## Extracted records
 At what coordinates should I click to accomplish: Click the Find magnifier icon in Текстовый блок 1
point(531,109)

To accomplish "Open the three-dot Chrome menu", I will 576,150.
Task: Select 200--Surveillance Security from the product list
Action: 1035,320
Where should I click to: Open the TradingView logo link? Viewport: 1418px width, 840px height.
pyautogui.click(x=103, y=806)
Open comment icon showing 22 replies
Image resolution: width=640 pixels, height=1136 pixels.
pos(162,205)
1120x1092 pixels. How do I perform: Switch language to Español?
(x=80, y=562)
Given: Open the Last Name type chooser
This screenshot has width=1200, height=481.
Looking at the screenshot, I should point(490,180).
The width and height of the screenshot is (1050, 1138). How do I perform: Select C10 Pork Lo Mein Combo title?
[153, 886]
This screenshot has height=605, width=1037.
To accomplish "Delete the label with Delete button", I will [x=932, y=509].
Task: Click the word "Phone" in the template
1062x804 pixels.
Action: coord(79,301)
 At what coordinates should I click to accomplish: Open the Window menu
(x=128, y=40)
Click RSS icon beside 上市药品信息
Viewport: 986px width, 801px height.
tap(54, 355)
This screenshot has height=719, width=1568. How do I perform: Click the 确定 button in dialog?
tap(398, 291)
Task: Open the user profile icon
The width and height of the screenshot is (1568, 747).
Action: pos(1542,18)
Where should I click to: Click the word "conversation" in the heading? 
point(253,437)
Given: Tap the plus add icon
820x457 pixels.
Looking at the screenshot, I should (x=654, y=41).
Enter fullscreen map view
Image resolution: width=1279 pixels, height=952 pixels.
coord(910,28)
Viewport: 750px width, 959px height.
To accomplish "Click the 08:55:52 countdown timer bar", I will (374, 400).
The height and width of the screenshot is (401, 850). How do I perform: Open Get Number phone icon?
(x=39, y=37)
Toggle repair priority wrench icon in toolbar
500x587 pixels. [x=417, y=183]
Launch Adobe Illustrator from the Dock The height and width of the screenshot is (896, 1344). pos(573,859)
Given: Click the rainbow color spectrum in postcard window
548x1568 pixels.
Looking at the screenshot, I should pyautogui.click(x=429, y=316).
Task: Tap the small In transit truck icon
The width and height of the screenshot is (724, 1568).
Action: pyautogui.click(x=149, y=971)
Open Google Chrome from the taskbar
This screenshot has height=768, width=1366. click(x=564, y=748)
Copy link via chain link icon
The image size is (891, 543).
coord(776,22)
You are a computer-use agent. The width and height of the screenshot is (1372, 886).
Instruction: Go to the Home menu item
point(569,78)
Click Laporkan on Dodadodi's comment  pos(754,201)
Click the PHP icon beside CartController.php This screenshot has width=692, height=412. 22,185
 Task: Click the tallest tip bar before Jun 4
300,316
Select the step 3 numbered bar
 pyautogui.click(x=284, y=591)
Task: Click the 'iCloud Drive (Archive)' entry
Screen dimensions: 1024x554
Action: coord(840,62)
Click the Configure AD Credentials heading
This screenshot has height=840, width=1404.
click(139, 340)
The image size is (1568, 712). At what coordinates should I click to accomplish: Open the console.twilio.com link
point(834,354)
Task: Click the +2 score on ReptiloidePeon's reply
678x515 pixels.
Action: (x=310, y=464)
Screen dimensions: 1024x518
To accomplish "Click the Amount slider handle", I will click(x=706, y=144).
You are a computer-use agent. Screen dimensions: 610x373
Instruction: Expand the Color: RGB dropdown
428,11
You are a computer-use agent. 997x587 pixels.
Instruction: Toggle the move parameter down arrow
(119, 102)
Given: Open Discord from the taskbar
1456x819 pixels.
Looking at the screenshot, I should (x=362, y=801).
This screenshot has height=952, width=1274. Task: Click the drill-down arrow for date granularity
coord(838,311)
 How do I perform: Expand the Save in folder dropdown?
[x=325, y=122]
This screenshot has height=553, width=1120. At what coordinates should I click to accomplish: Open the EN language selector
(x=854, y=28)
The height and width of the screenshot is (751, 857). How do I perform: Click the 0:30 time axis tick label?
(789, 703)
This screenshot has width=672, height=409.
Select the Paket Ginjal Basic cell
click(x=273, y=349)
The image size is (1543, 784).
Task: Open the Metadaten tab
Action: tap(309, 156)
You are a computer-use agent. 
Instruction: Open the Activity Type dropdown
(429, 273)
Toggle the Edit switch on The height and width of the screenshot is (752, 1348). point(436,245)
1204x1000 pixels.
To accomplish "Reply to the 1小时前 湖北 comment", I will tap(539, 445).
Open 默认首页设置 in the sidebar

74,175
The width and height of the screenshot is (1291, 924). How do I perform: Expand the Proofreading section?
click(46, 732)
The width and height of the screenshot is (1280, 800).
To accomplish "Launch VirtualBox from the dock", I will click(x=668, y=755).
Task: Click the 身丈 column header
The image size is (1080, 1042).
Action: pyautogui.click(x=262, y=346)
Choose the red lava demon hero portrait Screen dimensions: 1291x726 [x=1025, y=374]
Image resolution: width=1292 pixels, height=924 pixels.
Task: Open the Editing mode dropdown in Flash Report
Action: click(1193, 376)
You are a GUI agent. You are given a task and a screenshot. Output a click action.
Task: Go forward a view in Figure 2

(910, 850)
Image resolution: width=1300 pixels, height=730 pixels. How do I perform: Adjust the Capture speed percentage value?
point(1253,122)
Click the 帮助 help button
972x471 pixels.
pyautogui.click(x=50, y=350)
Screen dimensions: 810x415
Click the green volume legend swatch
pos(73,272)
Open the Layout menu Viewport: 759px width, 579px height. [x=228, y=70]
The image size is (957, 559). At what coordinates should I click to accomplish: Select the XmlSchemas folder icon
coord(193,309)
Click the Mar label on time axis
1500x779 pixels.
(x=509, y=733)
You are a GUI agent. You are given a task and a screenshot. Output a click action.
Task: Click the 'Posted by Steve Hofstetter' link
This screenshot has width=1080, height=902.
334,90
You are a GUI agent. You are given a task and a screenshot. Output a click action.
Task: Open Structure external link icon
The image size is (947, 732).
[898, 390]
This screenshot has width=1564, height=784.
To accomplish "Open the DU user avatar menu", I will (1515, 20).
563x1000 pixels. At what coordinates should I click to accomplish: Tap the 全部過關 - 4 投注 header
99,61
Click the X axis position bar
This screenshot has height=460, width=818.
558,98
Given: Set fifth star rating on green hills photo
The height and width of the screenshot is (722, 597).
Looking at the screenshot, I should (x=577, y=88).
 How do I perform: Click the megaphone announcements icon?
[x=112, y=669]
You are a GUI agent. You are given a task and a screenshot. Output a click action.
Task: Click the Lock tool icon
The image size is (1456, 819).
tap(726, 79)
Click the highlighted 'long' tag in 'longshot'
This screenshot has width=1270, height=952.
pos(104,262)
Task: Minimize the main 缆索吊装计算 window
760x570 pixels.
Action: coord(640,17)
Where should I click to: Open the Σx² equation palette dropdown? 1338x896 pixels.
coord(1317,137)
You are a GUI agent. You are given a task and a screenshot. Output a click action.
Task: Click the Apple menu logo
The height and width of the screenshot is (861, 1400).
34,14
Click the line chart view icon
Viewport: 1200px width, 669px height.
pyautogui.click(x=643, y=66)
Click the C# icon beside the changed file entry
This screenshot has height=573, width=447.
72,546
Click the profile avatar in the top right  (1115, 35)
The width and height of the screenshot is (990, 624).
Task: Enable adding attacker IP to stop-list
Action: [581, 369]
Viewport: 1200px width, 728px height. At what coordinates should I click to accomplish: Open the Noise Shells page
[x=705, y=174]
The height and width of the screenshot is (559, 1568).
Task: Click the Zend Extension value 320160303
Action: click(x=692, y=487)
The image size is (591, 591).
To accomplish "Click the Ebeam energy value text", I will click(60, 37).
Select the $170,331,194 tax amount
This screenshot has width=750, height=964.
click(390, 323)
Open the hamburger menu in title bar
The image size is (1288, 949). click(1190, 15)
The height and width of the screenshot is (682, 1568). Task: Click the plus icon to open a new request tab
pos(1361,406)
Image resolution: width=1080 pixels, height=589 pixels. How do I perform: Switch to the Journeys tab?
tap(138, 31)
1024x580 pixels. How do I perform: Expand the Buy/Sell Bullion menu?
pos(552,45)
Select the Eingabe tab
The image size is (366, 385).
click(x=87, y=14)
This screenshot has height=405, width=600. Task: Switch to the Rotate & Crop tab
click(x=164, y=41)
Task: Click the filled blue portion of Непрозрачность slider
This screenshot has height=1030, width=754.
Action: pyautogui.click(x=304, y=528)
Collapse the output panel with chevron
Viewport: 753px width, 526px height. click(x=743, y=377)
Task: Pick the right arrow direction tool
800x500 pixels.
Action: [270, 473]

## What the task requires
Copy out the data above, from the line containing "Collapse the output panel with chevron" through the final line, with both included.

## The output
Collapse the output panel with chevron
Viewport: 753px width, 526px height. click(x=743, y=377)
Task: Pick the right arrow direction tool
800x500 pixels.
Action: [270, 473]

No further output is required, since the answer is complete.